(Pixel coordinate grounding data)
++++
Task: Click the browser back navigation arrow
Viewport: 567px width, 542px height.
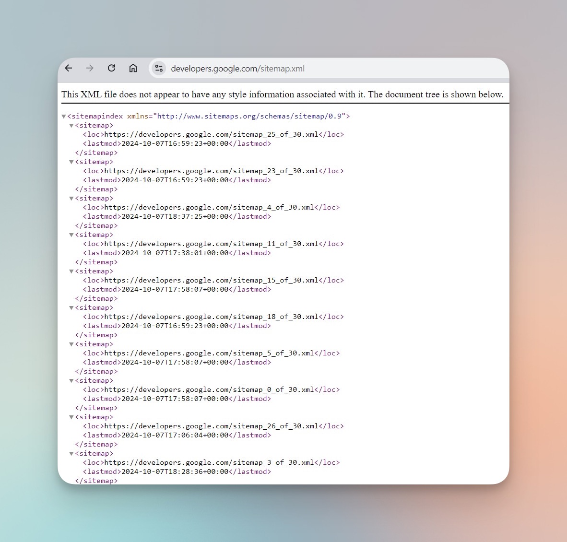Action: point(68,68)
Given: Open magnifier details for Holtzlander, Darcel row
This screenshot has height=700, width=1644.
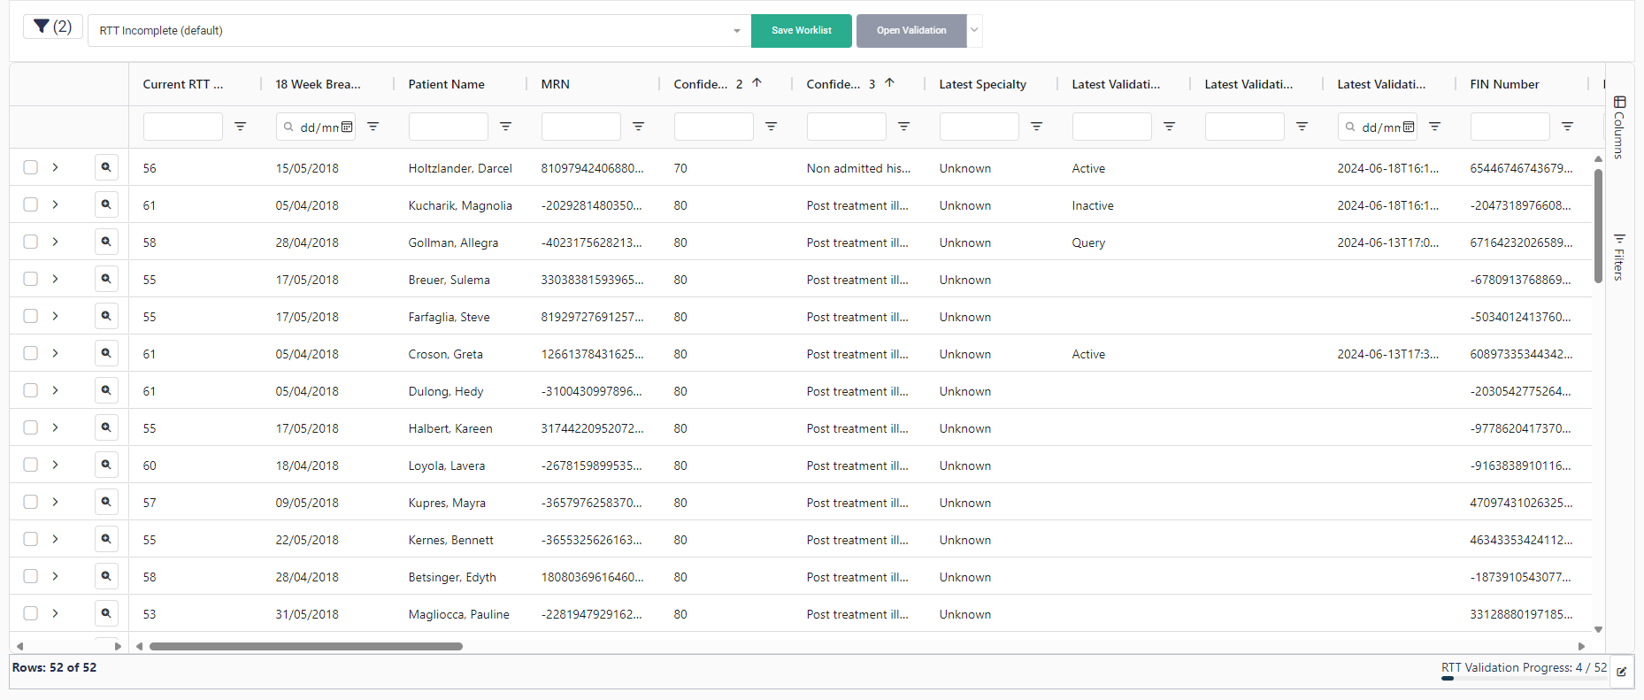Looking at the screenshot, I should coord(106,167).
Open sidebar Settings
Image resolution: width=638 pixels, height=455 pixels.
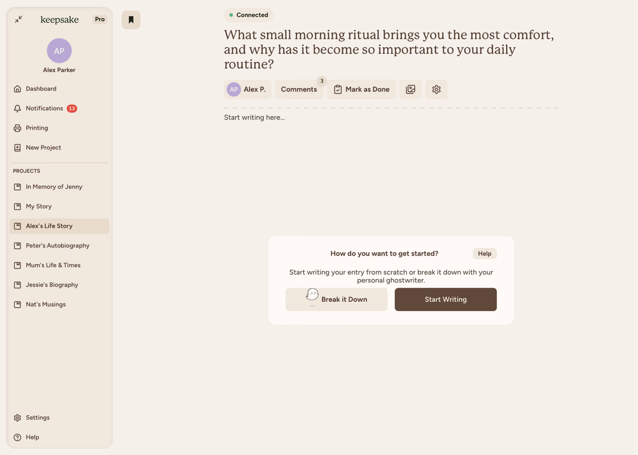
++++
**Task:** Output the full set of records above without changing a word, and drop the images.

**Output for this exercise:**
Task: Click the browser back navigation arrow
Viewport: 567px width, 542px height.
Action: point(68,68)
Given: Open magnifier details for Holtzlander, Darcel row
This screenshot has height=700, width=1644.
Looking at the screenshot, I should coord(106,167).
Open sidebar Settings
Image resolution: width=638 pixels, height=455 pixels.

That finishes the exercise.